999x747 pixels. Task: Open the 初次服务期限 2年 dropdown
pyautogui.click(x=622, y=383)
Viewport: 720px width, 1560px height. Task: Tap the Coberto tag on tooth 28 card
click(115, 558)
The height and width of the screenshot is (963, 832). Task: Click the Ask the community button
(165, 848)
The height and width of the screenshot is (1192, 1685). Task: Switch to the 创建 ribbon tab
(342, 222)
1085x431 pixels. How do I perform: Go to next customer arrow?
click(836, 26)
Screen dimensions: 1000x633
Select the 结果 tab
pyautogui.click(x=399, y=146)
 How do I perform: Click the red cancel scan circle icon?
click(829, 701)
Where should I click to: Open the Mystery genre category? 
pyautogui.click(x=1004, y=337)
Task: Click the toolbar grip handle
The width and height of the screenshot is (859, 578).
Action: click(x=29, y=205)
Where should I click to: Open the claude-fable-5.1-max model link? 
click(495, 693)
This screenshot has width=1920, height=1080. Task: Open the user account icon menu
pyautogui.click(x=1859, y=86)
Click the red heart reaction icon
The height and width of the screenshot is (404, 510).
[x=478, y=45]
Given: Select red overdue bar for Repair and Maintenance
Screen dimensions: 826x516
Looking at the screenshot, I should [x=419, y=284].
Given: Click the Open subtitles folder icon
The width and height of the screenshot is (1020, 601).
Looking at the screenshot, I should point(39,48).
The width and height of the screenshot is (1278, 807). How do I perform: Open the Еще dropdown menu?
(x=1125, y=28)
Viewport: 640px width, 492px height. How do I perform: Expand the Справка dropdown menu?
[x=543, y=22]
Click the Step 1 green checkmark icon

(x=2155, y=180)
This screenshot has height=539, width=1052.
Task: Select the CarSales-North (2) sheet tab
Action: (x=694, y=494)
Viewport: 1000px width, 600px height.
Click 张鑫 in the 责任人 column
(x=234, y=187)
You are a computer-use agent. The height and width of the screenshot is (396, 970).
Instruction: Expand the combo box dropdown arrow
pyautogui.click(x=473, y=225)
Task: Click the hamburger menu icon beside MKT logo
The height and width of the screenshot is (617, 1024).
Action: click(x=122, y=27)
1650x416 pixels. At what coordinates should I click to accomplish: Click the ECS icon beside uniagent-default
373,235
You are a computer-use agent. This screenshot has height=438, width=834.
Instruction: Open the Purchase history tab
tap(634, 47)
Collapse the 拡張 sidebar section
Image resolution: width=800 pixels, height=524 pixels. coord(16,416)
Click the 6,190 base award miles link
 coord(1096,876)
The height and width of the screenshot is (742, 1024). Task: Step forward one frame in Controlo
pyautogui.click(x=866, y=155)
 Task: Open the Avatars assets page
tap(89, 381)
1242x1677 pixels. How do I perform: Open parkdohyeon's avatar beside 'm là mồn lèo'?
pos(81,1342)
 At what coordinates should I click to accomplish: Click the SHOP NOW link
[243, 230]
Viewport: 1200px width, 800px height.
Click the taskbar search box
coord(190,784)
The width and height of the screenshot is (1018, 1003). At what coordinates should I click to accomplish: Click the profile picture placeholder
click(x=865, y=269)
# # # # #
上の行をすべて、一字も変えずにそのまま書き出してください。

-- 解答 --
999x747 pixels. Task: Open the 初次服务期限 2年 dropdown
pyautogui.click(x=622, y=383)
Viewport: 720px width, 1560px height. Task: Tap the Coberto tag on tooth 28 card
click(115, 558)
The height and width of the screenshot is (963, 832). Task: Click the Ask the community button
(165, 848)
The height and width of the screenshot is (1192, 1685). Task: Switch to the 创建 ribbon tab
(342, 222)
1085x431 pixels. How do I perform: Go to next customer arrow?
click(836, 26)
Screen dimensions: 1000x633
Select the 结果 tab
pyautogui.click(x=399, y=146)
 How do I perform: Click the red cancel scan circle icon?
click(829, 701)
Where should I click to: Open the Mystery genre category? 
pyautogui.click(x=1004, y=337)
Task: Click the toolbar grip handle
The width and height of the screenshot is (859, 578).
Action: click(x=29, y=205)
Where should I click to: Open the claude-fable-5.1-max model link? 
click(495, 693)
This screenshot has width=1920, height=1080. Task: Open the user account icon menu
pyautogui.click(x=1859, y=86)
Click the red heart reaction icon
The height and width of the screenshot is (404, 510).
[x=478, y=45]
Given: Select red overdue bar for Repair and Maintenance
Screen dimensions: 826x516
Looking at the screenshot, I should [x=419, y=284].
Given: Click the Open subtitles folder icon
The width and height of the screenshot is (1020, 601).
Looking at the screenshot, I should point(39,48).
The width and height of the screenshot is (1278, 807). How do I perform: Open the Еще dropdown menu?
(x=1125, y=28)
Viewport: 640px width, 492px height. How do I perform: Expand the Справка dropdown menu?
[x=543, y=22]
Click the Step 1 green checkmark icon

(x=2155, y=180)
This screenshot has height=539, width=1052.
Task: Select the CarSales-North (2) sheet tab
Action: (x=694, y=494)
Viewport: 1000px width, 600px height.
Click 张鑫 in the 责任人 column
(x=234, y=187)
You are a computer-use agent. The height and width of the screenshot is (396, 970).
Instruction: Expand the combo box dropdown arrow
pyautogui.click(x=473, y=225)
Task: Click the hamburger menu icon beside MKT logo
The height and width of the screenshot is (617, 1024).
Action: click(x=122, y=27)
1650x416 pixels. At what coordinates should I click to accomplish: Click the ECS icon beside uniagent-default
373,235
You are a computer-use agent. This screenshot has height=438, width=834.
Instruction: Open the Purchase history tab
tap(634, 47)
Collapse the 拡張 sidebar section
Image resolution: width=800 pixels, height=524 pixels. coord(16,416)
Click the 6,190 base award miles link
 coord(1096,876)
The height and width of the screenshot is (742, 1024). Task: Step forward one frame in Controlo
pyautogui.click(x=866, y=155)
 Task: Open the Avatars assets page
tap(89, 381)
1242x1677 pixels. How do I perform: Open parkdohyeon's avatar beside 'm là mồn lèo'?
pos(81,1342)
 At what coordinates should I click to accomplish: Click the SHOP NOW link
[243, 230]
Viewport: 1200px width, 800px height.
Click the taskbar search box
coord(190,784)
The width and height of the screenshot is (1018, 1003). At what coordinates should I click to accomplish: Click the profile picture placeholder
click(x=865, y=269)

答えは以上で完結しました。